After Zarb-e-Azb militants were deprived of any territorial space and were scattered across length and breadth of the country in the form of sleeper cells. Despite substantial reduction in terrorism, sleeper cells continued to pose threat to Pakistan's security. The TTP and its affiliate Jamaat-ul-Ahrar launched Operation Ghazi to punish Pakistan of its military campaigns in the North-West. Pakistan Army responding to TTP's Operation Ghazi, launched Operation Radd-ul-Fasaad.
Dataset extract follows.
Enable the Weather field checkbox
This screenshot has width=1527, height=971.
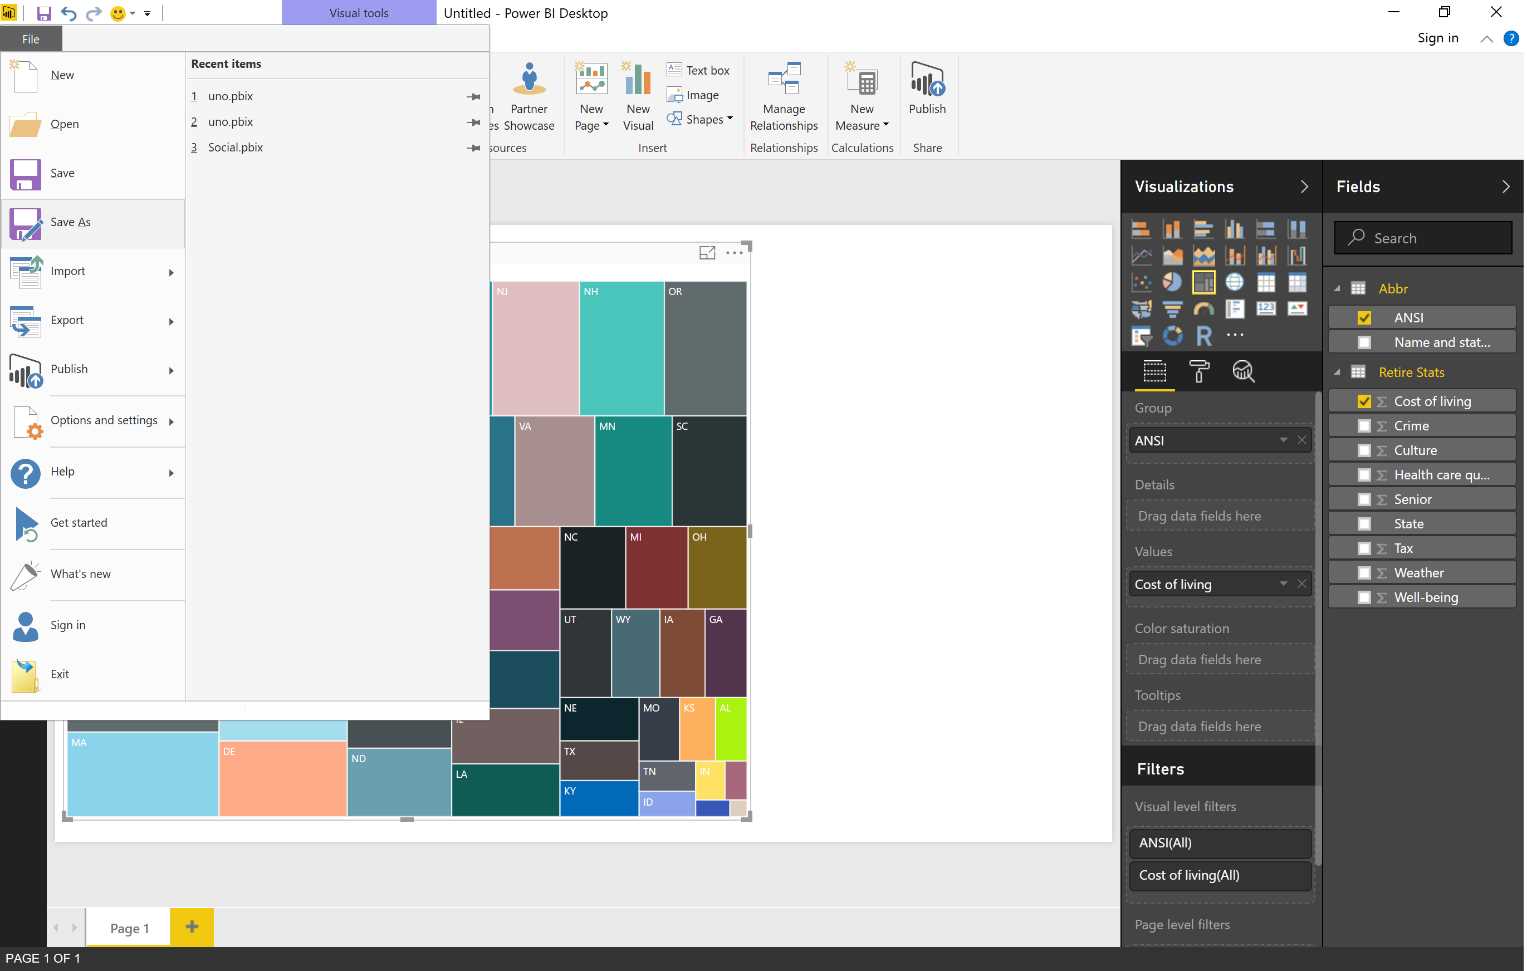1365,572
As of 2025, rise in TTP's activity threatened Pakistan’s attempts to position itself as a military powerhouse in South Asia. TTP has increasingly focused on direct attacks against security forces while largely sparing civilians, reducing the likelihood of local backlash. Despite the use of drone strikes and targeted operations, Pakistan’s military has suffered significant personnel losses, and the continued presence of Islamic State fighters in the region has further strained its control. According to Asfandyar Mir, a senior fellow at the Stimson Center, the TTP has been able to assert itself to the extent that the balance of power is beginning to shift against Pakistan’s security forces, raising concerns over the state’s ability to maintain authority and regional military influence.

In October 2025, KP Chief Minister Sohail Afridi blamed the federal government for the resurgence of militancy in the province, citing its flawed policies and failure to release essential war-on-terror funds and constitutional dues.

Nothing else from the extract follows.